From Platform to Philosophy

By 2025, beehiiv is the default for serious newsletter operators: 45+ employees, 8 countries, millions in annual revenue, powering some of the biggest lists in the world.

The product lets you:

  • Build, grow, and monetize newsletters.

  • Own your list outright.

  • Run integrated referrals and ads built by practitioners.

  • Get deep analytics and fast integrations—no bloated tech stack required.

But the real moat isn’t code. It’s trust—earned in public, update by update, launch by launch.


The Beehiiv Playbook for Builders

Beehiiv’s rise isn’t just a company origin story—it’s a modern blueprint:

  • Build in public for speed and trust.

  • Treat customers like co-builders.

  • Ship, show, ask—then iterate out loud.

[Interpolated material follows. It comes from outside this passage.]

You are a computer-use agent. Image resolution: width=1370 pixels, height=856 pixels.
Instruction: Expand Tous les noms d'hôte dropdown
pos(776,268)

  • Share both failures and wins.

  • Turn visibility into your flywheel.

Tomorrow’s biggest platforms won’t just solve problems—they’ll narrate the journey, invite users into the mission, and turn transparency into traction.

Because the ultimate product isn’t the software—it’s the movement that forms around it.

In beehiiv’s hive, every creator counts, every story matters, and the work is always, fiercely, unfinished.